10. Learned Counsel for the appellant in course of hearing of
argument also referred Rule 12 of TLR & LR (Allotment of Land) Rules,
1980 which provides as under:
12. Conditions of allotment.- (1) Any allotment of land under sub-section (1) of section 14 and in accordance with these rules shall be further subject to the following conditions and also the conditions specified in the allotment order which shall be, as nearly as possible, in the form at Appendix „B‟:
(i) The land will be heritable but not alienable without the written consent of the Collector granted on the recommendation of the Advisory Committee that may be set up by the Government:
Provided that the land may be mortgaged to the Government, or a co-operative society or a bank or such institution as may be notified in the Official Gazette by the State Government from time to time;
(ii) The allottee may surrender the land in the manner specified in the allotment order;
(iii) The allottee shall bring the whole area under cultivation within the time specified in the allotment order;
(iv) The allottee shall be liable to pay premium, land revenue and taxes as specified in the allotment order;
(v) The allottee shall be entitled to plant trees on his land to enjoy the products thereof and to fell, utilize or dispose of the timber of any trees on his land;
(vi) The allotment will be liable to be cancelled for breach of any of the provisions of the Act, the Rules or any of the conditions of allotment.
(2) The Collector shall have the power to delete any of the conditions specified in Appendix „B‟ and/or insert any condition as the circumstance of the case may require.
Referring the same, Learned Counsel for the appellant tried to
draw the attention of the Court that the alleged allotment in favour of
the respondent-plaintiffs was liable to be cancelled since they failed to
utilize the land within two years from the date of allotment for the
purpose of which it is allotted.
According to the appellant-defendant, he came to know about
the allotment of land in favour of the respondent-plaintiffs in the year
2012 although this fact could not be proved by him.
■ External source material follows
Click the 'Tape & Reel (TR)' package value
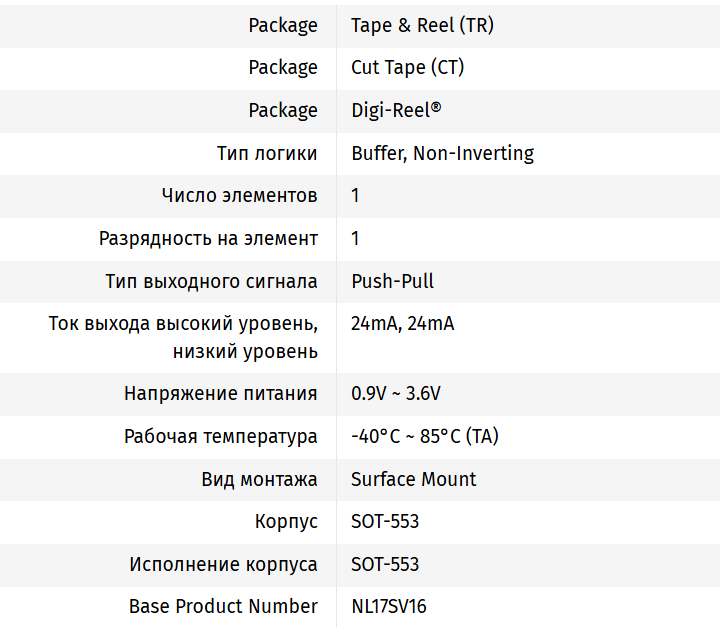Image resolution: width=720 pixels, height=627 pixels. tap(422, 25)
However, in the
given case, the allotment was granted in favour of the respondent-
plaintiffs in the year 1990 in view of the TLR & LR (Allotment of Land)
Rules, 1980. After the survey operation was over had the respondent-
plaintiffs did not cultivate or possess the suit land in that case
definitely the survey & settlement authority/Revenue authority during
their field operation could initiate suo motu proceeding against the
respondent-plaintiffs but there is no such evidence on record like that.
Even if we believe that the appellant-defendant was in possession of
the suit land since 1980 but surprisingly since 1980 to till 2012 no
step was taken by him for allotment of the suit land in his favour or
for cancellation of allotment. So, this story appears to be not
convincing and trustworthy and has got no basis and the same cannot
be accepted.
11. I have also seen the evidence on record of the parties, it
appears that to substantiate the issues before the Learned Trial Court
both the parties have adduced oral/documentary evidence on record.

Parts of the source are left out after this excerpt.